Avant de répondre à la question de la mémoire, évoquée à juste titre par Mme Abba, je veux revenir sur le concept de solution passive. Depuis que des réflexions portant sur le stockage en couches profondes ont été engagées, le concept de solution passive est parfois interprété comme une volonté d'oublier les déchets en les cachant sous le tapis. Peut-être sommes-nous tous un peu responsables de cette situation : en insistant sur le fait que c'est la seule option technique de nature à fournir une sûreté passive à long terme pour ces déchets, on a aussi nourri l'idée que l'objectif était de les oublier. Or un important effort est accompli pour en conserver la mémoire, même s'il viendra forcément un moment où on la perdra : d'où la nécessité d'une sûreté passive. Mais cela ne signifie pas que l'on enfouit les déchets le plus profondément possible afin de les oublier.
Depuis le début, nous avons donc entrepris un travail sur la conservation de la mémoire de nos sites : cela sera fait pour Cigéo, comme c'est déjà le cas pour le centre de stockage de la Manche et pour le CSA. La conservation de la mémoire recouvre des actions extrêmement pratiques, à savoir conserver les archives, les enregistrer sur des supports de long terme, faire des archives plus synthétiques en rendant la mémoire de synthèse plus accessible, etc. Pour cela, nous travaillons avec des archivistes, en passant en revue les différents supports possibles, mais aussi en effectuant des recherches relevant davantage du domaine des sciences humaines et sociales, centrées sur le concept des supports culturels de la mémoire à très long terme – en nous interrogeant, par exemple, sur les notions de rites et de monuments. Ces questions suscitent d'ailleurs un débat au niveau international, certains estimant que le fait de préserver la mémoire pourrait aussi susciter l'envie d'aller voir de plus près ce qui se cache sous la terre… Cela peut aller jusqu'à des travaux universitaires dans le domaine de la sémiotique, portant sur les signaux qui, sur le très long terme, permettent de garder la mémoire.
Il ne s'agit pas seulement de créer des panneaux d'avertissement à très long terme. Sur le plan philosophique – j'ai eu une discussion avec une philosophe sur ce point il y a quelques jours –, prendre soin des déchets ne consiste pas à s'en débarrasser, mais à trouver une solution pour leur conservation. C'est aussi privilégier une approche d'ordre patrimonial, nous faire les gardiens de ces déchets qui constitueront une trace de la période nucléaire par laquelle l'humanité est passée – et, en ce sens, on peut considérer que la connaissance du fait que nous avons produit des déchets fait partie du patrimoine collectif de l'humanité.
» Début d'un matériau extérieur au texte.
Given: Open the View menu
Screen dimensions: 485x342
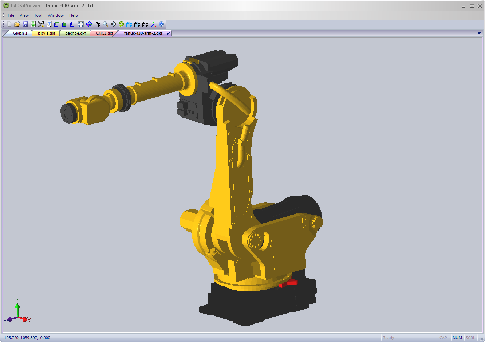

Comme on le voit, les questions portant sur la sécurité passive ne sont pas seulement techniques : elles soulèvent des interrogations d'ordre éthique et philosophique, ce qui montre que notre société ne cherche pas à se soustraire à ses responsabilités en faisant le choix de la sûreté passive, mais qu'elle les prend, au contraire, en faisant en sorte que l'humanité en garde le souvenir, avec tout ce que cela implique – que l'aventure nucléaire ait vocation à s'arrêter ou à continuer.